TASK STATEMENT:
Reproduce every one of the following items verbatim, altering nothing.

Data entries:
+++++

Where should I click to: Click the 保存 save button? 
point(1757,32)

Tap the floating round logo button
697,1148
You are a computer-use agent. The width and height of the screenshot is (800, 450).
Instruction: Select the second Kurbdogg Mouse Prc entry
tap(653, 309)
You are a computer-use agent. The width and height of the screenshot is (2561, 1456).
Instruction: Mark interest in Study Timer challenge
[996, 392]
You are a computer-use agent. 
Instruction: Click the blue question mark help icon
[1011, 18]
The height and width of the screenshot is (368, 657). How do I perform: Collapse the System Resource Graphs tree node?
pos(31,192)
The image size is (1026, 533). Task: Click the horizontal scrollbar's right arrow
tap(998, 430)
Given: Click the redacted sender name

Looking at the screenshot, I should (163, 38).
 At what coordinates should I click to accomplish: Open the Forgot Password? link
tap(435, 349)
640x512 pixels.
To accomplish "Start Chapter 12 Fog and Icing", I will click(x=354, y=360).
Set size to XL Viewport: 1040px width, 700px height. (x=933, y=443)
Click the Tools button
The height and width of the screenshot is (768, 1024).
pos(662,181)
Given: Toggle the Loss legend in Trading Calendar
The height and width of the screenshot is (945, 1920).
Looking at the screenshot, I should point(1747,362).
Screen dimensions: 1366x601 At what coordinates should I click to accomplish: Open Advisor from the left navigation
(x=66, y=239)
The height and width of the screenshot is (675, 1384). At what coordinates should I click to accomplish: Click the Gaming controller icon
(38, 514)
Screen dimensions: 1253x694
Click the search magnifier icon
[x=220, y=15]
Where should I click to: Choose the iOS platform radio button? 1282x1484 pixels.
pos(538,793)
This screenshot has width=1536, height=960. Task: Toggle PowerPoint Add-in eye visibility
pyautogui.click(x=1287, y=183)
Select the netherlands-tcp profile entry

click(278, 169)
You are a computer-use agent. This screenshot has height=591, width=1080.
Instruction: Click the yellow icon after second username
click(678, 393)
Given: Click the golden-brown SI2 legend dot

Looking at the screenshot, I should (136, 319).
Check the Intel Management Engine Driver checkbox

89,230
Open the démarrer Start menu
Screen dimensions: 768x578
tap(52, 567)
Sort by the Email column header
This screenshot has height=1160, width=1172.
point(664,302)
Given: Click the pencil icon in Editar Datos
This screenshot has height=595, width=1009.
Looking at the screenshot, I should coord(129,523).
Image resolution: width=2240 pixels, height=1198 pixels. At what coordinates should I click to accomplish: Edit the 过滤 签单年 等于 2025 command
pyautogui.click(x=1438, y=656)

+++++

WRITTEN RESPONSE:
Where should I click to: Click the 保存 save button? 
point(1757,32)

Tap the floating round logo button
697,1148
You are a computer-use agent. The width and height of the screenshot is (800, 450).
Instruction: Select the second Kurbdogg Mouse Prc entry
tap(653, 309)
You are a computer-use agent. The width and height of the screenshot is (2561, 1456).
Instruction: Mark interest in Study Timer challenge
[996, 392]
You are a computer-use agent. 
Instruction: Click the blue question mark help icon
[1011, 18]
The height and width of the screenshot is (368, 657). How do I perform: Collapse the System Resource Graphs tree node?
pos(31,192)
The image size is (1026, 533). Task: Click the horizontal scrollbar's right arrow
tap(998, 430)
Given: Click the redacted sender name

Looking at the screenshot, I should (163, 38).
 At what coordinates should I click to accomplish: Open the Forgot Password? link
tap(435, 349)
640x512 pixels.
To accomplish "Start Chapter 12 Fog and Icing", I will click(x=354, y=360).
Set size to XL Viewport: 1040px width, 700px height. (x=933, y=443)
Click the Tools button
The height and width of the screenshot is (768, 1024).
pos(662,181)
Given: Toggle the Loss legend in Trading Calendar
The height and width of the screenshot is (945, 1920).
Looking at the screenshot, I should point(1747,362).
Screen dimensions: 1366x601 At what coordinates should I click to accomplish: Open Advisor from the left navigation
(x=66, y=239)
The height and width of the screenshot is (675, 1384). At what coordinates should I click to accomplish: Click the Gaming controller icon
(38, 514)
Screen dimensions: 1253x694
Click the search magnifier icon
[x=220, y=15]
Where should I click to: Choose the iOS platform radio button? 1282x1484 pixels.
pos(538,793)
This screenshot has width=1536, height=960. Task: Toggle PowerPoint Add-in eye visibility
pyautogui.click(x=1287, y=183)
Select the netherlands-tcp profile entry

click(278, 169)
You are a computer-use agent. This screenshot has height=591, width=1080.
Instruction: Click the yellow icon after second username
click(678, 393)
Given: Click the golden-brown SI2 legend dot

Looking at the screenshot, I should (136, 319).
Check the Intel Management Engine Driver checkbox

89,230
Open the démarrer Start menu
Screen dimensions: 768x578
tap(52, 567)
Sort by the Email column header
This screenshot has height=1160, width=1172.
point(664,302)
Given: Click the pencil icon in Editar Datos
This screenshot has height=595, width=1009.
Looking at the screenshot, I should coord(129,523).
Image resolution: width=2240 pixels, height=1198 pixels. At what coordinates should I click to accomplish: Edit the 过滤 签单年 等于 2025 command
pyautogui.click(x=1438, y=656)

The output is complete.